→ The data:
--------------------------------------------------

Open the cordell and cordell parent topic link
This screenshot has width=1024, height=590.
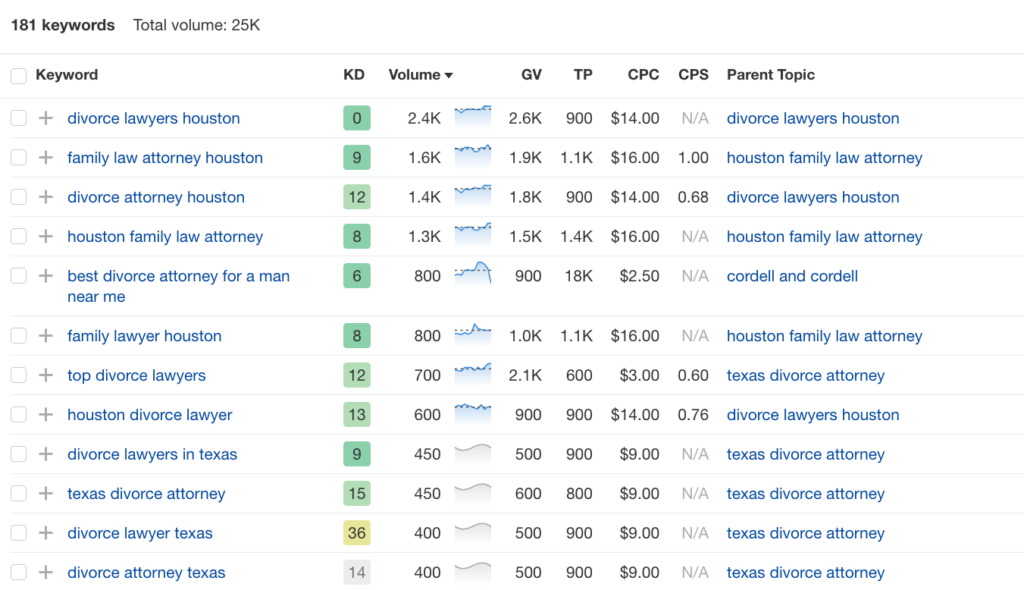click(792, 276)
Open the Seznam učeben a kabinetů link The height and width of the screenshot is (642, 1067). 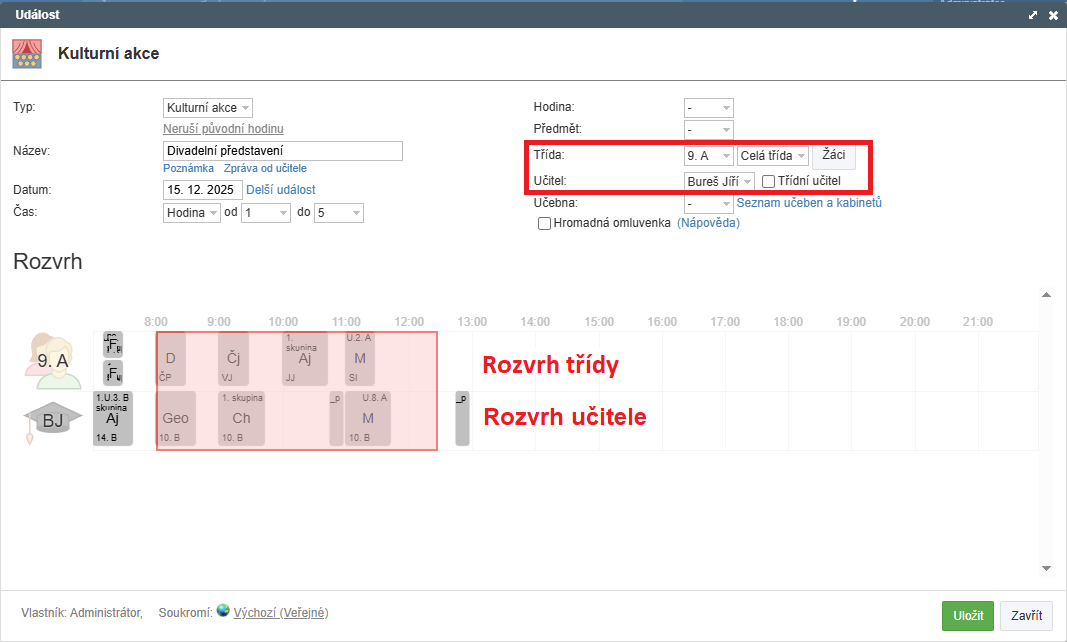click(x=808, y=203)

--------------------------------------------------

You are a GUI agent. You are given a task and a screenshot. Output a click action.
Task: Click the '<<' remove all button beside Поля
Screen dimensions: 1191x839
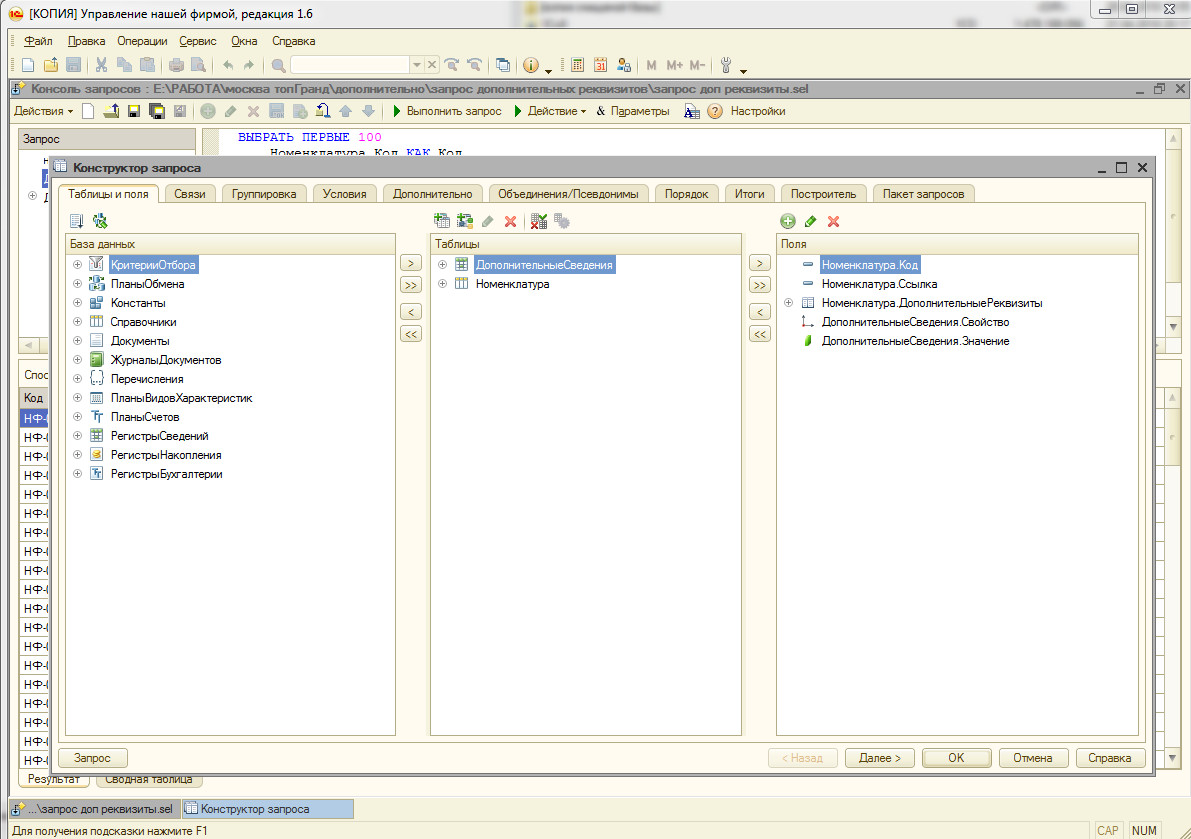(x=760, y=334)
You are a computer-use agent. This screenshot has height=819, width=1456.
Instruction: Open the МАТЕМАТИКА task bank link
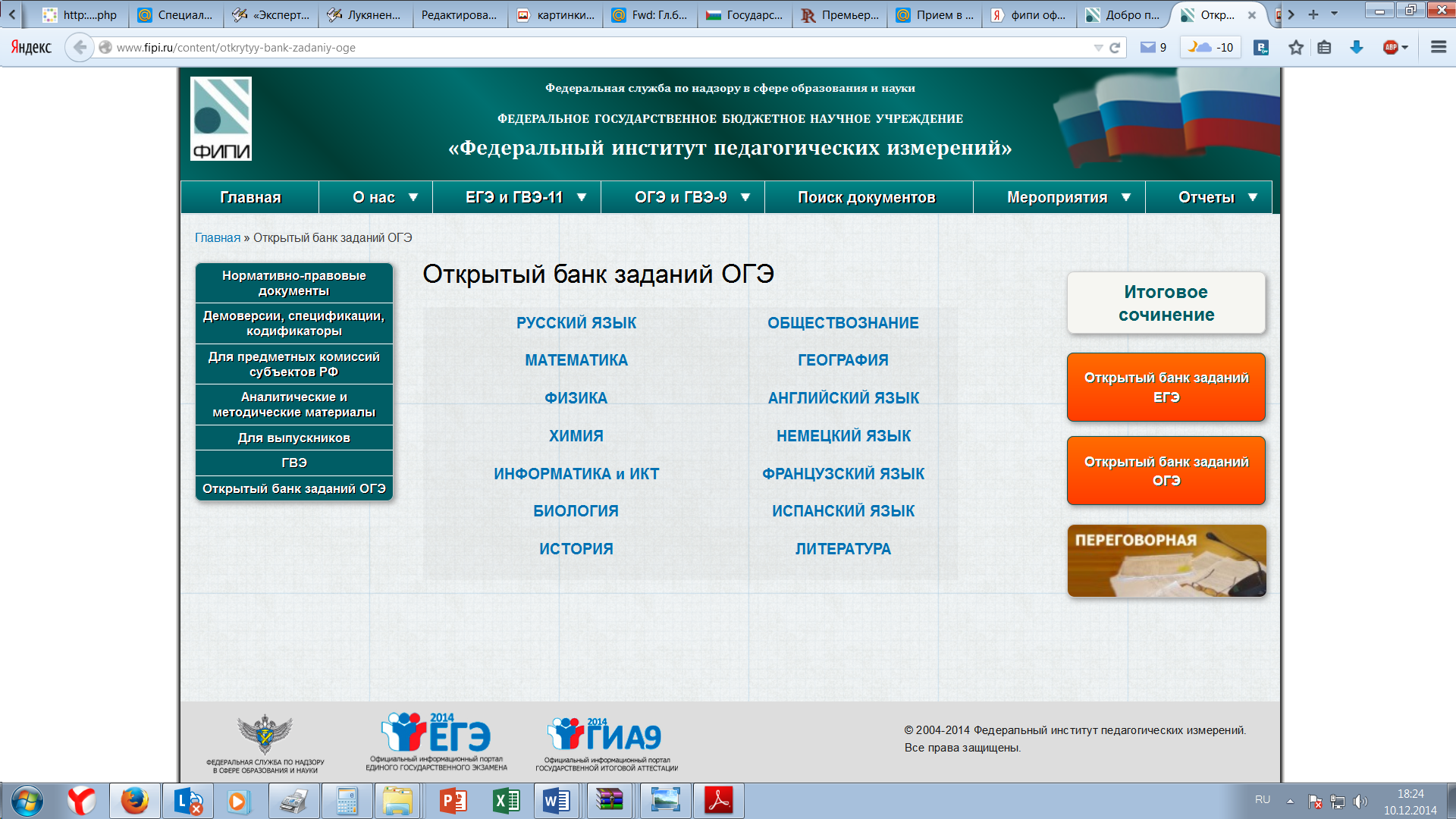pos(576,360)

--------------------------------------------------

→ Task instructions: Rewrite the items starting with the line containing "You are a GUI" and going on through the line containing "(x=760, y=334)", replacing "remove all" with "clear all" and keeping everything else the same. Omit the pictures from your answer.

→ Solution for this task:
You are a GUI agent. You are given a task and a screenshot. Output a click action.
Task: Click the '<<' clear all button beside Поля
Screen dimensions: 1191x839
(x=760, y=334)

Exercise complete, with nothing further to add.